Exercise - From the line that contains "Open the search magnifier icon" to the final line below, both included, print each line exactly and skip the pictures.

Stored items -
# # # #

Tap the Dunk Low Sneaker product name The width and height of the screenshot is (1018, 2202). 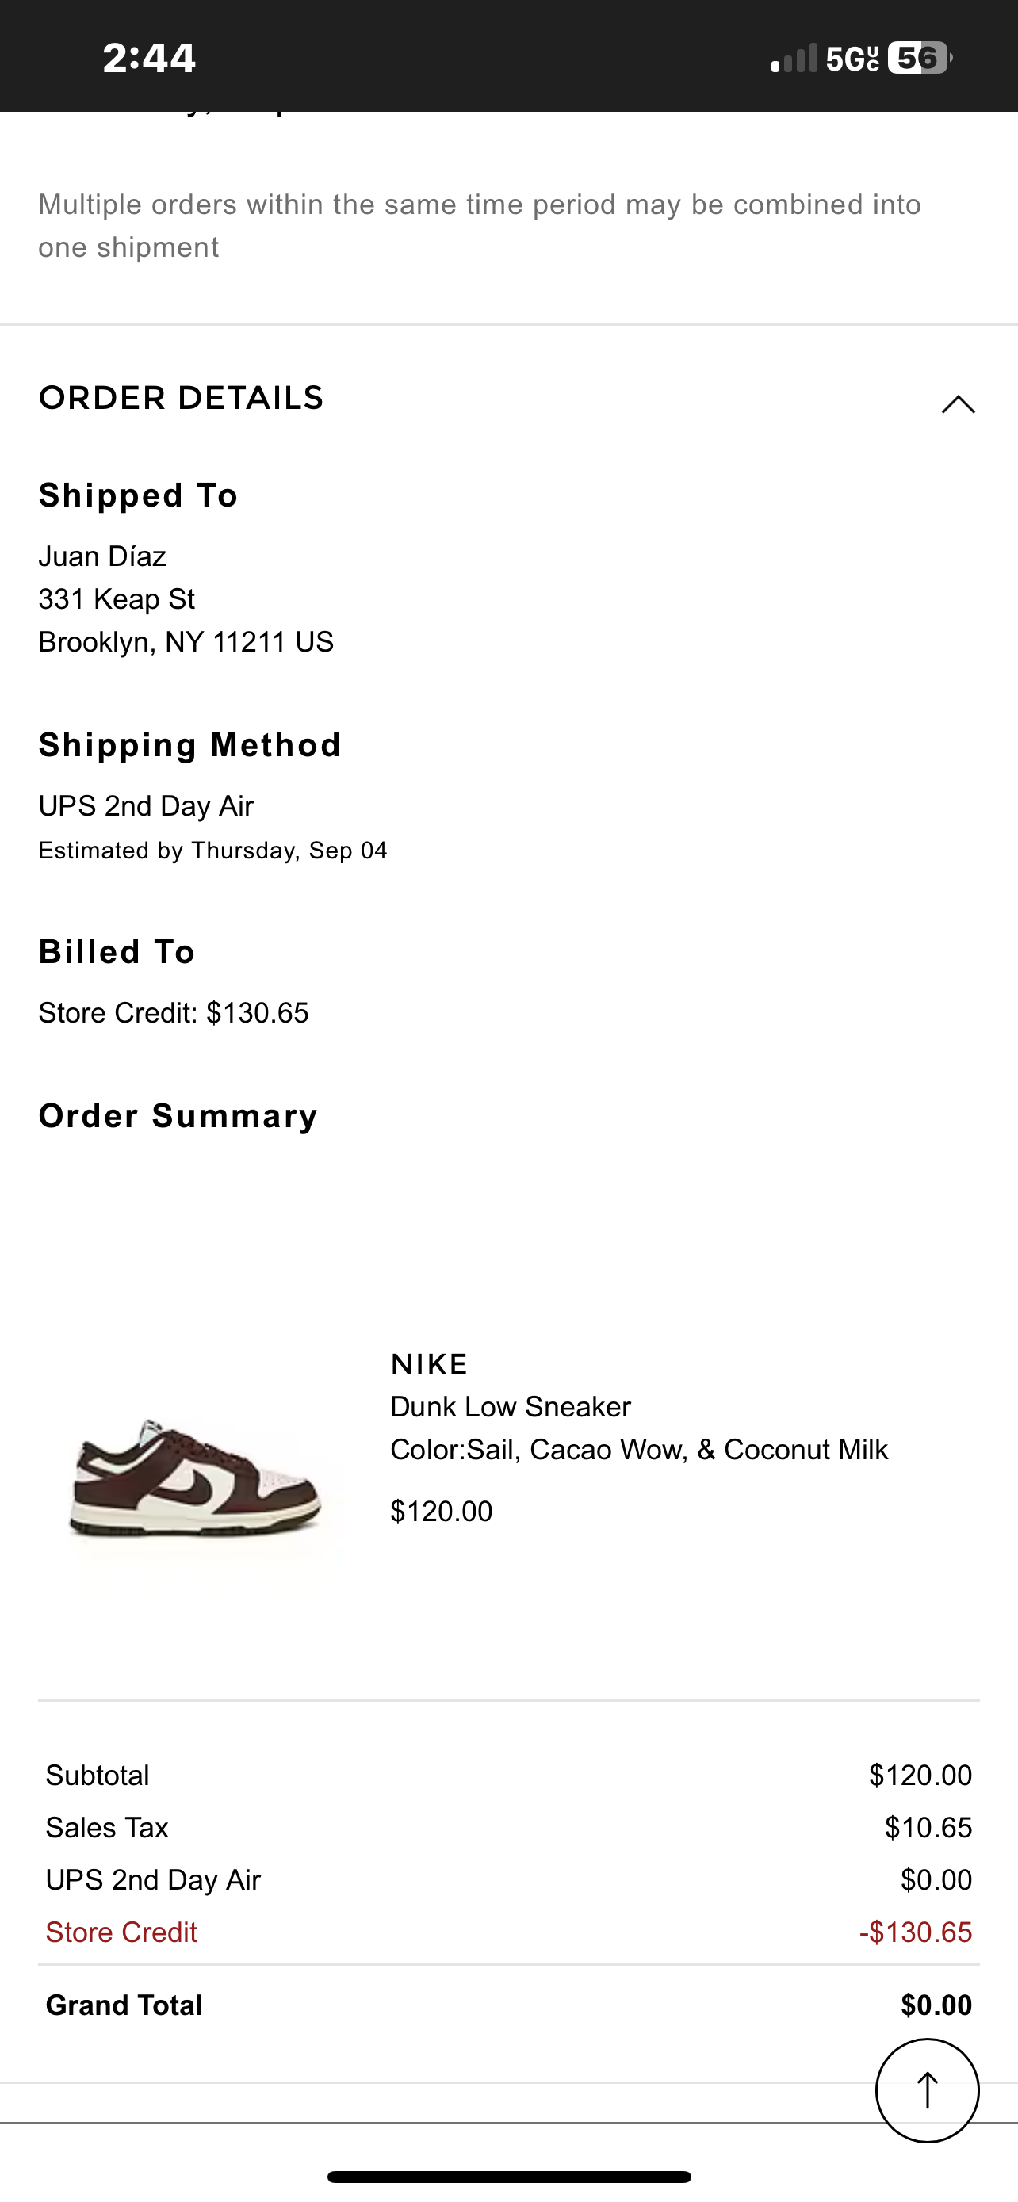tap(510, 1406)
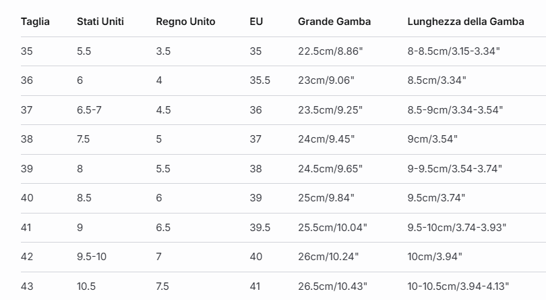Select the Regno Unito column header
The width and height of the screenshot is (546, 300).
[x=185, y=22]
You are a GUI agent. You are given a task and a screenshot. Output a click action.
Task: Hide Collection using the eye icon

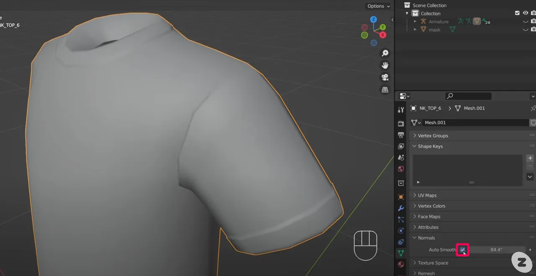(525, 13)
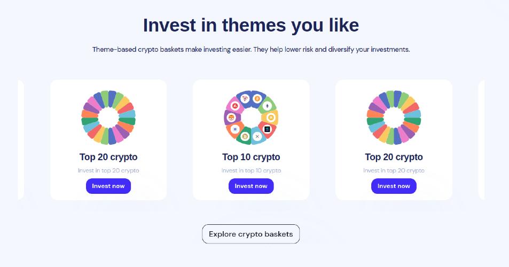509x267 pixels.
Task: Open Explore crypto baskets
Action: [250, 234]
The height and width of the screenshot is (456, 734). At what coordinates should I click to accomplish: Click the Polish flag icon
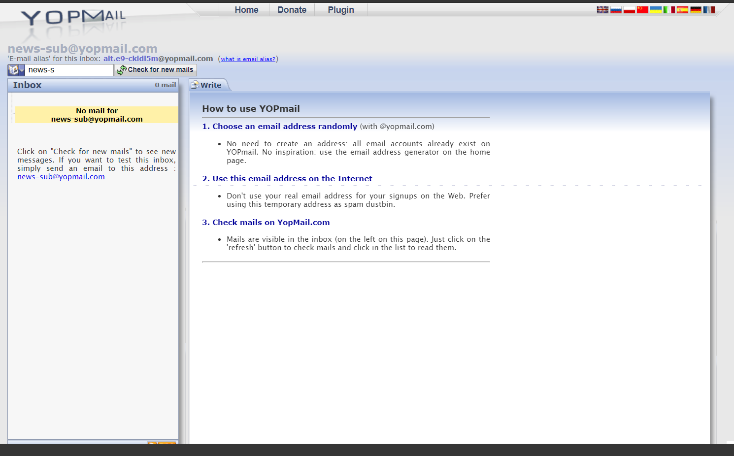[x=629, y=9]
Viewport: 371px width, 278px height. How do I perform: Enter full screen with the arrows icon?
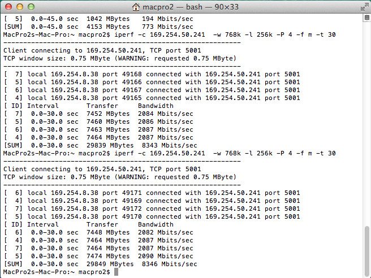click(364, 7)

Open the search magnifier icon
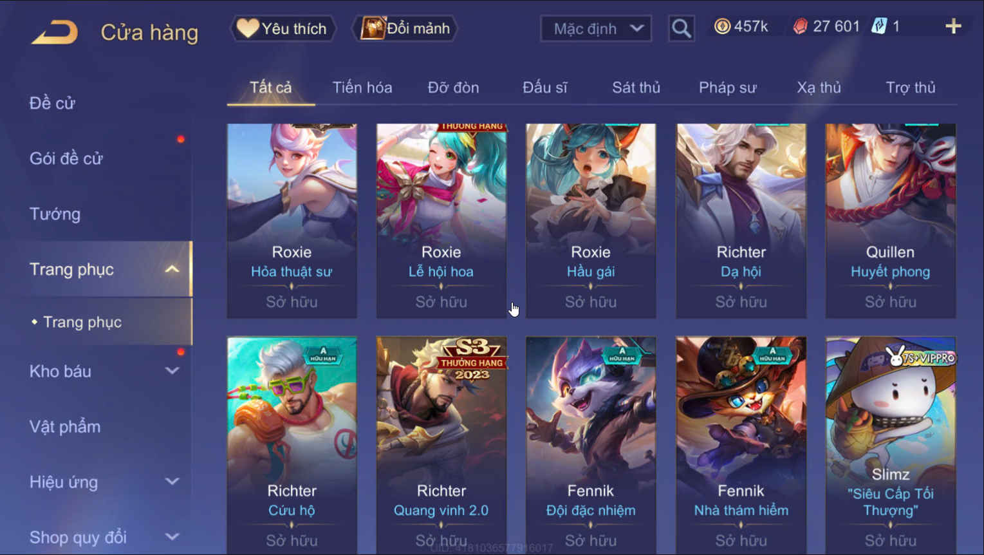[x=682, y=28]
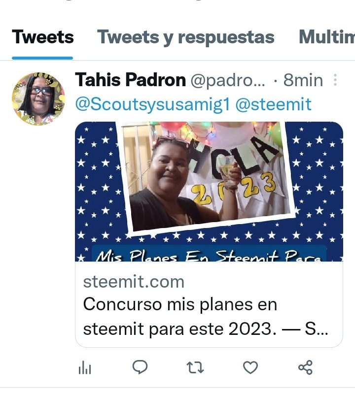Image resolution: width=355 pixels, height=394 pixels.
Task: Click the share icon under the tweet
Action: coord(305,367)
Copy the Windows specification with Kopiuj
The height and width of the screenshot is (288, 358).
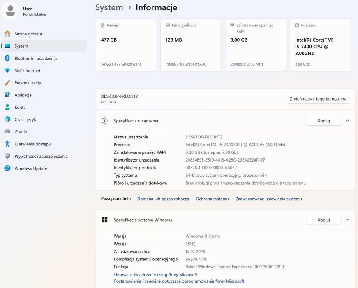pyautogui.click(x=324, y=220)
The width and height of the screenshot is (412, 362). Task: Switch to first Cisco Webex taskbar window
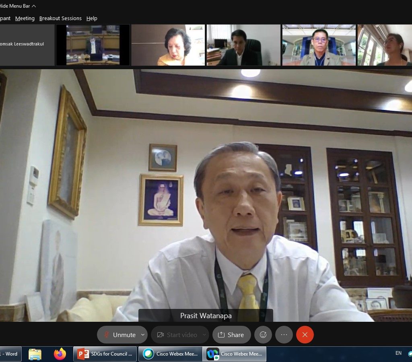tap(170, 354)
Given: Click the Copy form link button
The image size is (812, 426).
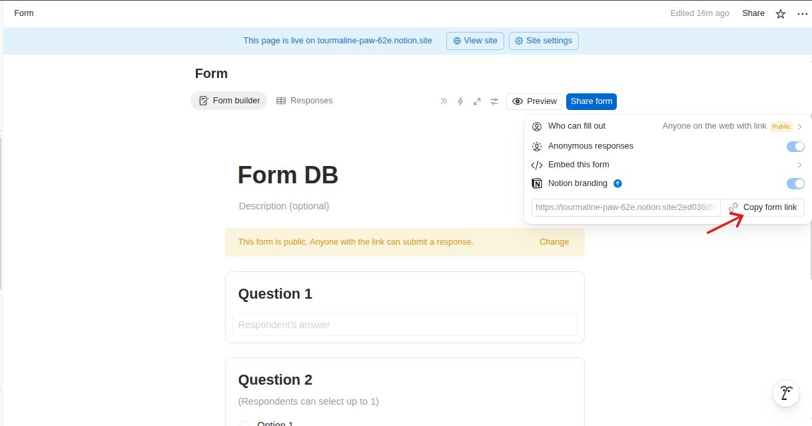Looking at the screenshot, I should tap(763, 207).
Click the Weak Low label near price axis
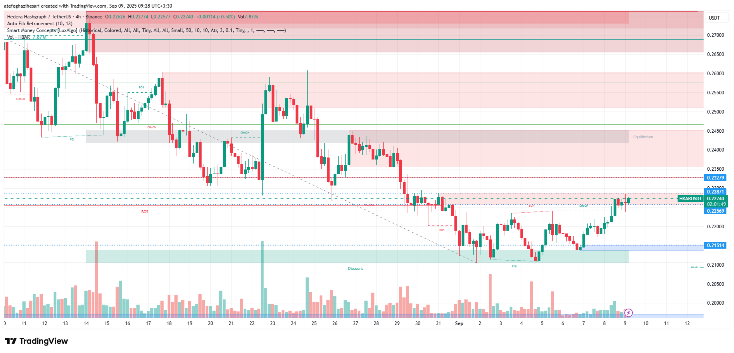The height and width of the screenshot is (353, 734). pyautogui.click(x=697, y=267)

# # # #

Response -
Open the search magnifier icon
[x=682, y=28]
Image resolution: width=355 pixels, height=394 pixels.
Task: Click the share icon under the tweet
Action: coord(305,367)
Copy the Windows specification with Kopiuj
The height and width of the screenshot is (288, 358).
pyautogui.click(x=324, y=220)
The width and height of the screenshot is (412, 362). Task: Switch to first Cisco Webex taskbar window
tap(170, 354)
Given: Click the Copy form link button
The image size is (812, 426).
Looking at the screenshot, I should tap(763, 207).
Click the Weak Low label near price axis
The height and width of the screenshot is (353, 734). pyautogui.click(x=697, y=267)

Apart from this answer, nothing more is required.